This is a knockout-validated antibody summary, based on two publications "OPA1 deficiency promotes secretion of FGF21 from muscle that prevents obesity and insulin resistance" (discussed below) [2], "Neutrophil extracellular trap formation requires OPA1-dependent glycolytic ATP production" (Figure 1) [1], "OPA1 deletion in brown adipose tissue improves thermoregulation and systemic metabolism via FGF21" for western blot knockout validation (figure 1a) [3] and "Mitochondrial cristae-remodeling protein OPA1 in POMC neurons couples Ca2+ homeostasis with adipose tissue lipolysis" for western blot knockout validation (figure s2b) [4]. Labome curates formal publications to compile a list of antibodies with unambiguous specificity within Validated Antibody Database (VAD).

Figure 1. Immunoblotting of OPA1 on cell lysates of mouse neutrophils freshly purified from Opa1N∆ and control mice. From [1].

Mouse monoclonal IgG1

Company: BD Biosciences

Antibody: OPA1

Catalog number: 612606

Summary: Mouse monoclonal IgG1 against human (OPA1 aa. 708-830). Reacts with human, mouse, rat, dog, and chicken. Suitable for western blot and immunofluorescence.

Western blot

Gastrocnemius muscle from 12-week-old WT and mOPA1 KO mice. Frozen tissue was homogenized in 200 ul lysis buffer containing (in mmol/l) 50 HEPES, 150 NaCl, 10% glycerol, 1% Triton X-100, 1.5 MgCl2, 1 EGTA, 10 sodium pyrophosphate, 100 sodium fluoride, and 100 umol/l sodium vanadate. Right before use, HALT protease/ phosphatase inhibitors (Thermo Fisher Scientific) were added to the lysis buffer and samples were processed using the TissueLyser II (Qiagen Inc.).

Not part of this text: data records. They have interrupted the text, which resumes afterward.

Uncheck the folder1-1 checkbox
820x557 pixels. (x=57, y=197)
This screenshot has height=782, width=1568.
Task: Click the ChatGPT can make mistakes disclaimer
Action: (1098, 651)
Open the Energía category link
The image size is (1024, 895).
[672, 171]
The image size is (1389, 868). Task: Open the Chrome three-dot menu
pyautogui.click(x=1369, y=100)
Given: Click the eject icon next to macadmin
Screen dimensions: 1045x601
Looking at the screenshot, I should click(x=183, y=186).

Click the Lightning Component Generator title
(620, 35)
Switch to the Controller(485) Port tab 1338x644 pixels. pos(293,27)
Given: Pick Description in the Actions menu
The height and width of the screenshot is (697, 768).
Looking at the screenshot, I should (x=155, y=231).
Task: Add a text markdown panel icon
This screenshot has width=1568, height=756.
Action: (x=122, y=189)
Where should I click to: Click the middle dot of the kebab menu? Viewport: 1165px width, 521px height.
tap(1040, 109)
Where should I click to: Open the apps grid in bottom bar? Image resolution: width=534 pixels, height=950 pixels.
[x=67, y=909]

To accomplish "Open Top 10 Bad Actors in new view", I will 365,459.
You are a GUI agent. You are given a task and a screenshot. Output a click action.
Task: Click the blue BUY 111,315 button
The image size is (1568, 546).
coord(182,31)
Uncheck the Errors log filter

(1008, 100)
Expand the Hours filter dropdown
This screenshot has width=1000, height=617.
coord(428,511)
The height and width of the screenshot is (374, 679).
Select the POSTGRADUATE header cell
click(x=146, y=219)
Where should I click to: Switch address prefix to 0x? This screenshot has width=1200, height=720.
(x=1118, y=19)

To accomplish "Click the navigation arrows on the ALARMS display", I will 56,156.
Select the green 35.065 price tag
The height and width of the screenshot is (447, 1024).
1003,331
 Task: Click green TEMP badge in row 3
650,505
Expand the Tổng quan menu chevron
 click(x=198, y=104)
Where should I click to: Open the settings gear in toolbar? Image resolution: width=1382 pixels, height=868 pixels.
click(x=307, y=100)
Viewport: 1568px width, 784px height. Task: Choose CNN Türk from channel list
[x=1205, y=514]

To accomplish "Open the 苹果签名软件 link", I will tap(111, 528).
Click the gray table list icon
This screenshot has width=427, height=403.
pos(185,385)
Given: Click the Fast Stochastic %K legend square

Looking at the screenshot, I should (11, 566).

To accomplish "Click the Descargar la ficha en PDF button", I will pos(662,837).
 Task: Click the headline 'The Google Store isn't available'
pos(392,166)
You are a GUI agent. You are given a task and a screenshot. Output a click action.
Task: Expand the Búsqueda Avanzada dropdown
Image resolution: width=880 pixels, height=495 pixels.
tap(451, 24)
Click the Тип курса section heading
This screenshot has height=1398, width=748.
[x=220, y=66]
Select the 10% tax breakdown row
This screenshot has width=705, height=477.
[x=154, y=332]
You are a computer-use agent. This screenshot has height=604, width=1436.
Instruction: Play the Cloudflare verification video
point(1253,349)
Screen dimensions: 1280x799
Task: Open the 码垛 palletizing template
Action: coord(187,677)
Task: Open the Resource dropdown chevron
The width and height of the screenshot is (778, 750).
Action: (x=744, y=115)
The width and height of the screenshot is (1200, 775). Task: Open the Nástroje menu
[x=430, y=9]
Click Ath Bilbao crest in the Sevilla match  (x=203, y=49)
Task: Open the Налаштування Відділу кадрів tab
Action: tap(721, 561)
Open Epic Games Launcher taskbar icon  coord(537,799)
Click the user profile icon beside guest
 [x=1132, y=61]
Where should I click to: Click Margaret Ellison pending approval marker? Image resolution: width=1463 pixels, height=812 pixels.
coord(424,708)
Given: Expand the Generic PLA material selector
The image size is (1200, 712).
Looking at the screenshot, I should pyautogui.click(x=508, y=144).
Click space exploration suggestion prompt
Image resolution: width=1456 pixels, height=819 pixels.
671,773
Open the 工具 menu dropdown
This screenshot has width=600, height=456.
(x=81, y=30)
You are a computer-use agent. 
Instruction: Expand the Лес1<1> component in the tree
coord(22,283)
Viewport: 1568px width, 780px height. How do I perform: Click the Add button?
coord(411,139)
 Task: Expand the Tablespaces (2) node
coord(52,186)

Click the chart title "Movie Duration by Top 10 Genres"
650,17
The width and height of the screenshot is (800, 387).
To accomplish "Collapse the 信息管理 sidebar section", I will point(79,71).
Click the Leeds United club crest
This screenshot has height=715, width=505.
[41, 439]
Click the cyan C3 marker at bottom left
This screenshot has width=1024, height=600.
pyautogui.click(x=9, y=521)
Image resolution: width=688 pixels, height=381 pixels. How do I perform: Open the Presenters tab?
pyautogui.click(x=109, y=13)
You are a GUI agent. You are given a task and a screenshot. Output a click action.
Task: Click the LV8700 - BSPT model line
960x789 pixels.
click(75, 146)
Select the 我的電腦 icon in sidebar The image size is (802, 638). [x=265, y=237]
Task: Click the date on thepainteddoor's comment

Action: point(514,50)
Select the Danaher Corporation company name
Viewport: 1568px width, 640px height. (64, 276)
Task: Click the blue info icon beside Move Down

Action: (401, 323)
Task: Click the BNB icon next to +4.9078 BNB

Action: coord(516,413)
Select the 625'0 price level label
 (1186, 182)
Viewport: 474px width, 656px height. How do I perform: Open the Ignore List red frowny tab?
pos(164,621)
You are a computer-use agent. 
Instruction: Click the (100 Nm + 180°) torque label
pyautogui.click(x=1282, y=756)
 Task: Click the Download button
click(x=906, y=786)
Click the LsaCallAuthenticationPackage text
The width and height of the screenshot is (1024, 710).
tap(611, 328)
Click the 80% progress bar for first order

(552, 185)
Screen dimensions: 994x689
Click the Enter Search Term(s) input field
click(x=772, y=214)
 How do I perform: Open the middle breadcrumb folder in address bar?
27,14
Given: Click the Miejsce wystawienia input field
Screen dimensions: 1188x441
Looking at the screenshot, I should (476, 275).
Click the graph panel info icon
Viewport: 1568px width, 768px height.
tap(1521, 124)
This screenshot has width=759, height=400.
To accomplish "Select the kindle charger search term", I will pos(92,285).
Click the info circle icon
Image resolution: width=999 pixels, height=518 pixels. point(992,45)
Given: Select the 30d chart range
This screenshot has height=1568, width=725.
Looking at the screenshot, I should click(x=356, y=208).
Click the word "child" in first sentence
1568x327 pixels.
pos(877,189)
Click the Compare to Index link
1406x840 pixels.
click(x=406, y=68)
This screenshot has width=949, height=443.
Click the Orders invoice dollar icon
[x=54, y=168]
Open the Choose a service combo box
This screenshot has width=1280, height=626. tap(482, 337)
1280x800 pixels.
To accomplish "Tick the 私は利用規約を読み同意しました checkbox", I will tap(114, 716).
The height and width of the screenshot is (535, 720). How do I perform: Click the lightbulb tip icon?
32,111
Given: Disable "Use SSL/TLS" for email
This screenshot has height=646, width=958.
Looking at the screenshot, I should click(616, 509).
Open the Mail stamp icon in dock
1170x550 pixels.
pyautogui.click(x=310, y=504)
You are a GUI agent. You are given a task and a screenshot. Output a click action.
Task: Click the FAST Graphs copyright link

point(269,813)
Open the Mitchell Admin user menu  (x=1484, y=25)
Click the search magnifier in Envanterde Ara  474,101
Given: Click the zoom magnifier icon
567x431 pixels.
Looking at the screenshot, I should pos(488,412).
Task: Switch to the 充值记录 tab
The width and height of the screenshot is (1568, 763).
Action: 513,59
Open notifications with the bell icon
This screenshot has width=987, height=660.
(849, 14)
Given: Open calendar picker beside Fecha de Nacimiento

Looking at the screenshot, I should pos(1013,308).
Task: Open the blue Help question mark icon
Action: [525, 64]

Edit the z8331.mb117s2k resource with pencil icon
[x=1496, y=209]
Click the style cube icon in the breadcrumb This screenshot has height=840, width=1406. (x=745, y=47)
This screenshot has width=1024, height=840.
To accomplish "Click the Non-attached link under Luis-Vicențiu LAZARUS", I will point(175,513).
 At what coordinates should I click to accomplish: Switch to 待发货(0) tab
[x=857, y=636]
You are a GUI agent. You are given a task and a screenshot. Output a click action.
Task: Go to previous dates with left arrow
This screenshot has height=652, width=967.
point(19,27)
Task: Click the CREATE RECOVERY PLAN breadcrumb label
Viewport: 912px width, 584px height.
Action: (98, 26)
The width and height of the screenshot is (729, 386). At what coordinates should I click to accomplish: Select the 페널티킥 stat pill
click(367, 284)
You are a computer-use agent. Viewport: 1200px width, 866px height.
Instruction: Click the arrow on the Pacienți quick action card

1:1,000 dilution overnight.

IRDye 800CW anti-mouse (1:10,000, LI-COR, Lincoln, NE, USA, #925- 32212) for 1 h.

LiCor Odyssey imager.

Representative immunoblot of OPA1 in gastrocnemius muscle from 12-week-old WT and mOPA1 KO (KO) mice and densitometric analysis of OPA1 normalized by VDAC (n = 6). Please see Figure 1a in the article [2].